L’idea nacque improvvisamente da un’intuizione del proprietario, Giuseppe Inga Sigurtà, davanti a un affresco del 1510 a Palazzo Ducale a Mantova. Recentemente, nel 2025, Sigurtà ha coniato il termine “Polirinto” (dal greco poly-, molti) per colmare una lacuna della lingua italiana: a differenza dell’inglese, che distingue tra labyrinth (percorso unico) e maze (tracciato complesso a vicoli ciechi), la nuova parola definisce un labirinto articolato in più soluzioni e itinerari, con l’ambizione di vederla presto riconosciuta dall’Accademia della Crusca. Per il futuro sono già in cantiere siepi mobili, fontane con cascate e un tunnel sotterraneo che ospiterà un museo con fossili di 20.000 anni fa.

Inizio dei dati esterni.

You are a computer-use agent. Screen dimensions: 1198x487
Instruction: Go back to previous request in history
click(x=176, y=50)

Cracking Nature: l’arte dialoga con l’ambiente

Da metà giugno a metà settembre 2026, il Parco si trasforma in un museo diffuso grazie a “Cracking Nature”, la mostra firmata dal collettivo internazionale Cracking Art: 162 installazioni di animali colorati in plastica rigenerata e rigenerabile popoleranno viali, boschi e laghetti. Con la domanda “Quale animale ti rappresenta?”, il percorso invita a un gioco introspettivo e ironico grazie a mappe dedicate: dalla chiocciola calma e riflessiva al lupo misterioso, fino all’elefante saggio. Un ritorno importante a quattro anni dalla presentazione mondiale dell’opera “Oca”, che conferma il Sigurtà come centro di dialogo tra creatività contemporanea e rispetto per l’ambiente.

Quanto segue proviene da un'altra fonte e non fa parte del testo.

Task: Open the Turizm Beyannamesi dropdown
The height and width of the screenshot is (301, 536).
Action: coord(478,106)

Benessere al tramonto e promozioni estive

Quando il Parco chiude al pubblico, il silenzio della natura fa da sfondo a “Natura e Salute”. Fino al 9 luglio 2026, tornano gli appuntamenti serali (dalle 19.00 alle 20.00) dedicati al benessere: lezioni di Yoga il mercoledì con la terapista Laura Orlandi e di Pilates il giovedì con Stefania Roverselli, aperte sia a esperti che a principianti (costo 9 euro a sessione). Inoltre, per tutto il mese di luglio, la speciale “Promo Sabato” consentirà l’ingresso a soli 10 euro (anziché 18) nei giorni 4, 11, 18 e 25, con biglietti acquistabili esclusivamente sul sito ufficiale (sigurta.it). Sarà l’occasione perfetta per ammirare anche la danza di rare farfalle come il Macaone, il Podalirio e la Vanessa che popolano il

giardino.

L’anima green: un ecosistema sostenibile

Dietro la bellezza c’è un costante impegno ecologico. Il Parco adotta la lotta integrata, come l’introduzione di 10.000 coccinelle sul Viale delle Rose per contrastare i parassiti, e impiega un gregge di pecore della Lessinia per la manutenzione naturale delle colline. I 18 laghetti non subiscono trattamenti chimici, affidando l’ossigenazione a ninfee e fior di loto, mentre la rasatura dei prati è affidata a robot a batteria silenziosi a zero emissioni. L’educazione alla biodiversità coinvolge ogni anno 20.000 studenti, mentre la sostenibilità si riflette anche nei punti ristoro (biodegradabili da oltre dieci anni), nel riciclo di 6.000 bottiglie in PET all’anno tramite eco-compattatori e nel recupero inclusivo di vecchie mappe trasformate in taccuini artigianali dalla legatoria sociale “La Bottega Aperta”.

Sei secoli di storia

Quello che oggi è un paradiso visitabile a piedi, in bicicletta, in golf-cart o trenino, nasce nel 1407 come “brolo cinto de mura” a vocazione agricola. Dopo aver visto passare storici proprietari (Contarini, Guarienti, Maffei, Nuvoloni) e ospiti illustri come Napoleone III e Francesco Giuseppe nel 1859 (i cui scontri visti dal Poggio ispirarono la nascita della Croce Rossa), il giardino visse un periodo di declino. La rinascita avvenne nel 1941 grazie all’industriale Carlo Sigurtà, che acquistò la tenuta e ne ripristinò l’antico diritto di attingere acqua dal Mincio. Aperto al pubblico nel 1978, il Parco è famoso in tutto il mondo anche per la straordinaria fioritura di tulipani tra marzo e aprile: un milione di bulbi salutano l’arrivo della primavera tra geometri dettate dai colori. Sigurtà oggi è guidato con visione pionieristica dalla terza generazione della famiglia.